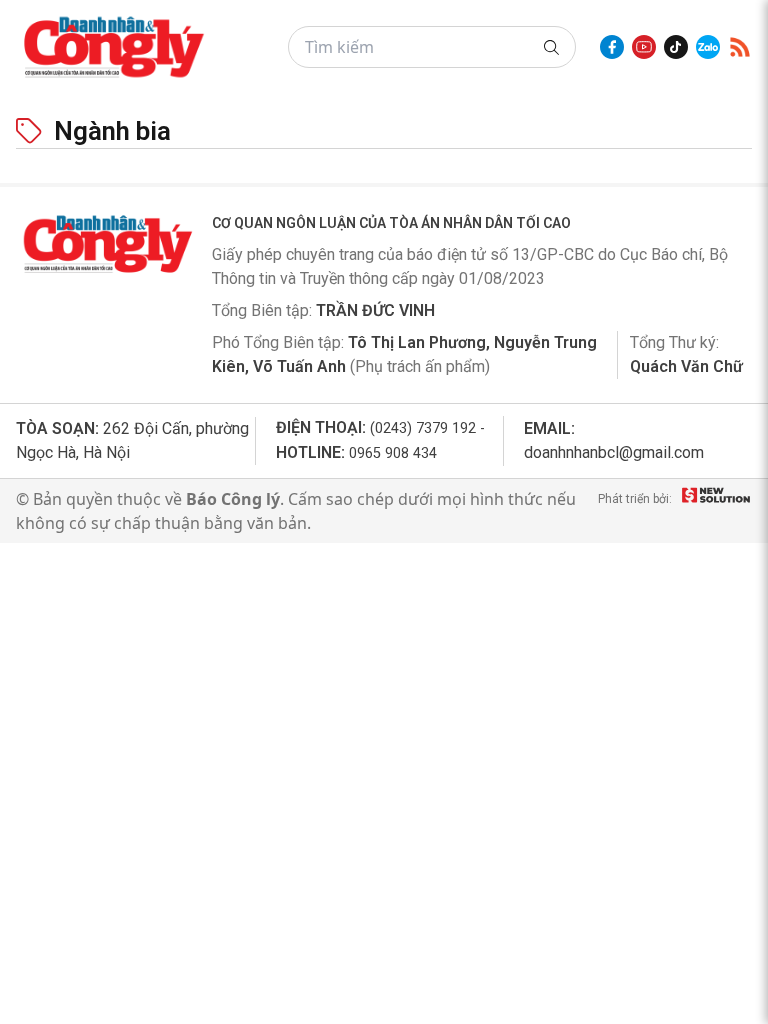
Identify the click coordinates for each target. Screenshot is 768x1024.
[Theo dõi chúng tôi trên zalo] (708, 47)
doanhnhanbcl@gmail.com (614, 452)
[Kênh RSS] (740, 47)
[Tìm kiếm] (551, 47)
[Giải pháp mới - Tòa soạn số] (716, 511)
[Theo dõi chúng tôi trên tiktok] (676, 47)
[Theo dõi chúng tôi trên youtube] (644, 47)
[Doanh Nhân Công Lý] (106, 244)
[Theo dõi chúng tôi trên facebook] (612, 47)
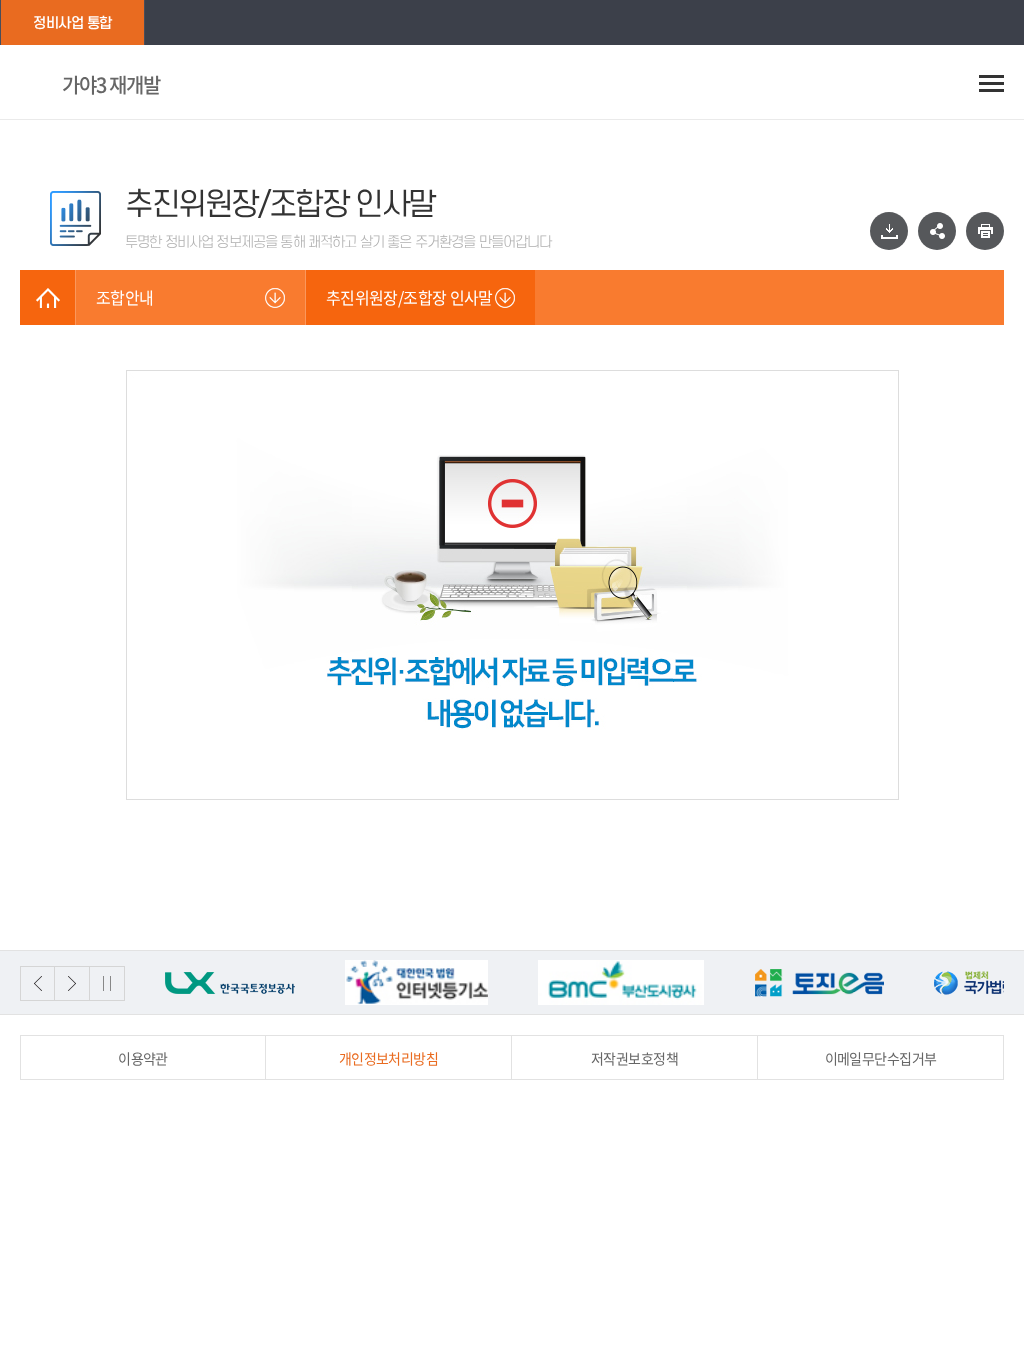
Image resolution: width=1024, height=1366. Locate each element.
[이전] (37, 983)
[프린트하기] (985, 231)
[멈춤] (107, 983)
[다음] (72, 983)
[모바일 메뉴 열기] (991, 83)
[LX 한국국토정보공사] (230, 982)
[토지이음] (819, 982)
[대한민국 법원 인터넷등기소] (416, 982)
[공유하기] (937, 231)
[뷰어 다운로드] (889, 231)
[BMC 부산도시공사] (620, 982)
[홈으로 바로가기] (47, 297)
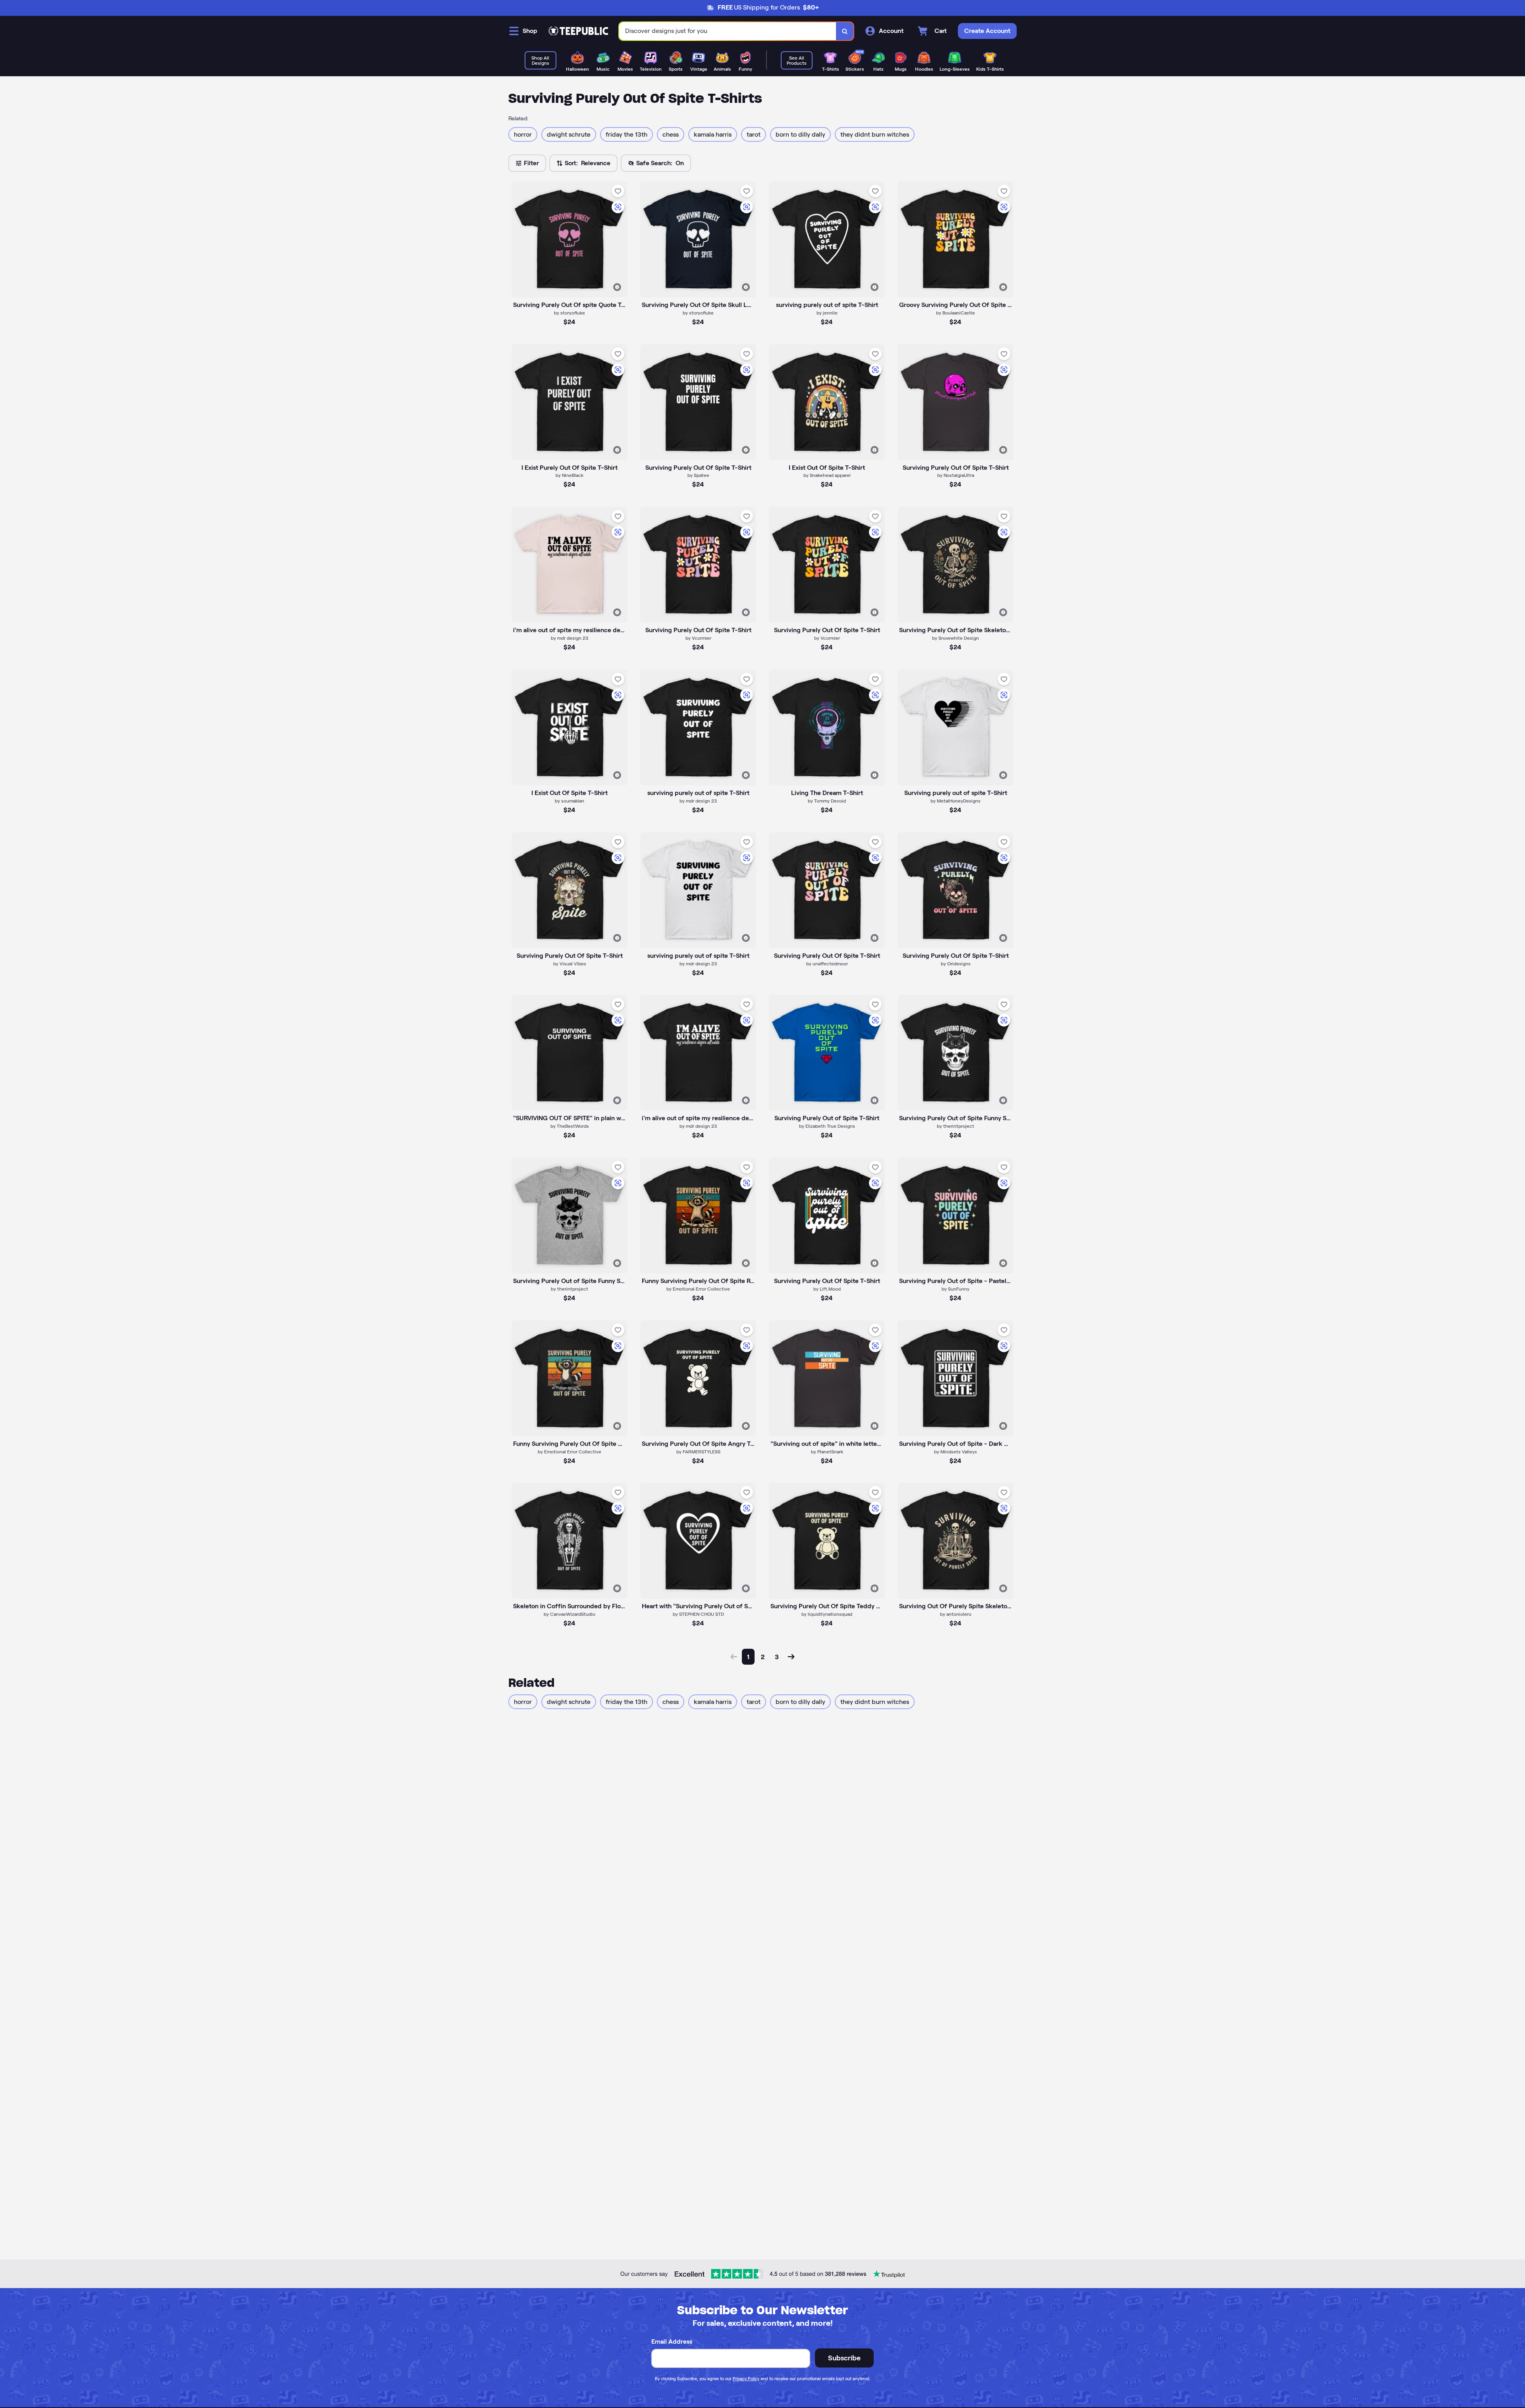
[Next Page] (791, 1657)
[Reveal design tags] (617, 287)
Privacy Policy (746, 2378)
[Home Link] (578, 31)
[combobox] (727, 31)
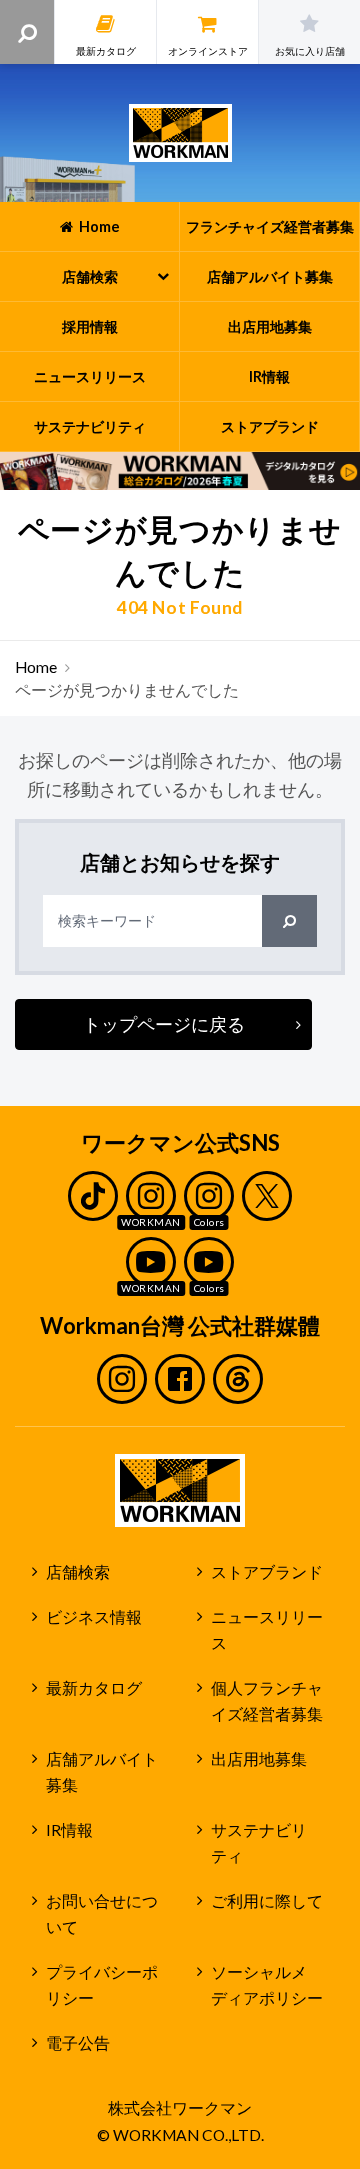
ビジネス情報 (94, 1617)
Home (36, 667)
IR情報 (69, 1830)
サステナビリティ (259, 1843)
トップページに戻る (164, 1024)
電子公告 (78, 2043)
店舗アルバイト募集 (102, 1772)
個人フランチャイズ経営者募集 (267, 1701)
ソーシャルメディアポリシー (267, 1985)
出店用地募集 (259, 1759)
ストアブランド (267, 1572)
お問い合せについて (102, 1914)
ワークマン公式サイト (180, 133)
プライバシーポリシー (102, 1985)
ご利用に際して (267, 1901)
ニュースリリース (267, 1630)
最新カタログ (94, 1688)
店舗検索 (78, 1572)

■ **Required work**
A verbatim reproduction of each entry is expected, with every picture omitted.

■ **Response below**
Identify the click coordinates for each target. Screenshot is 768x1024.
[Theo dõi chúng tôi trên zalo] (708, 47)
doanhnhanbcl@gmail.com (614, 452)
[Kênh RSS] (740, 47)
[Tìm kiếm] (551, 47)
[Giải pháp mới - Tòa soạn số] (716, 511)
[Theo dõi chúng tôi trên tiktok] (676, 47)
[Theo dõi chúng tôi trên youtube] (644, 47)
[Doanh Nhân Công Lý] (106, 244)
[Theo dõi chúng tôi trên facebook] (612, 47)
Image resolution: width=1024, height=1366. Locate each element.
[이전] (37, 983)
[프린트하기] (985, 231)
[멈춤] (107, 983)
[다음] (72, 983)
[모바일 메뉴 열기] (991, 83)
[LX 한국국토정보공사] (230, 982)
[토지이음] (819, 982)
[대한민국 법원 인터넷등기소] (416, 982)
[공유하기] (937, 231)
[뷰어 다운로드] (889, 231)
[BMC 부산도시공사] (620, 982)
[홈으로 바로가기] (47, 297)
[Next Page] (791, 1657)
[Reveal design tags] (617, 287)
Privacy Policy (746, 2378)
[Home Link] (578, 31)
[combobox] (727, 31)
ビジネス情報 (94, 1617)
Home (36, 667)
IR情報 (69, 1830)
サステナビリティ (259, 1843)
トップページに戻る (164, 1024)
電子公告 (78, 2043)
店舗アルバイト募集 (102, 1772)
個人フランチャイズ経営者募集 (267, 1701)
ソーシャルメディアポリシー (267, 1985)
出店用地募集 (259, 1759)
ストアブランド (267, 1572)
お問い合せについて (102, 1914)
ワークマン公式サイト (180, 133)
プライバシーポリシー (102, 1985)
ご利用に際して (267, 1901)
ニュースリリース (267, 1630)
最新カタログ (94, 1688)
店舗検索 (78, 1572)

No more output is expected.